=== ACTIVITY ===
Pull each line containing "icon" out of the data and copy it.

=== ENTRIES SUPPLIED ===
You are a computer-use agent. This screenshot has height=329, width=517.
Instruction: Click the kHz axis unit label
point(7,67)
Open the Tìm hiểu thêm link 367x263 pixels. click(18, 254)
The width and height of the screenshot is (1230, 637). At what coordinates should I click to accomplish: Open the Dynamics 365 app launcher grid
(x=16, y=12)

==

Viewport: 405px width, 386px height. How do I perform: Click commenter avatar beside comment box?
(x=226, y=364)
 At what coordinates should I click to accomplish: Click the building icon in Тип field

---

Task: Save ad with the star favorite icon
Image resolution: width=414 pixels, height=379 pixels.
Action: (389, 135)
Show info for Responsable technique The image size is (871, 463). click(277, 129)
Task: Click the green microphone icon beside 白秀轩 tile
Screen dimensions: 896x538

=== FINISHED EXERCISE ===
 At what coordinates should I click to accomplish: Click the building icon in Тип field
Task: Save ad with the star favorite icon
Task: Click the green microphone icon beside 白秀轩 tile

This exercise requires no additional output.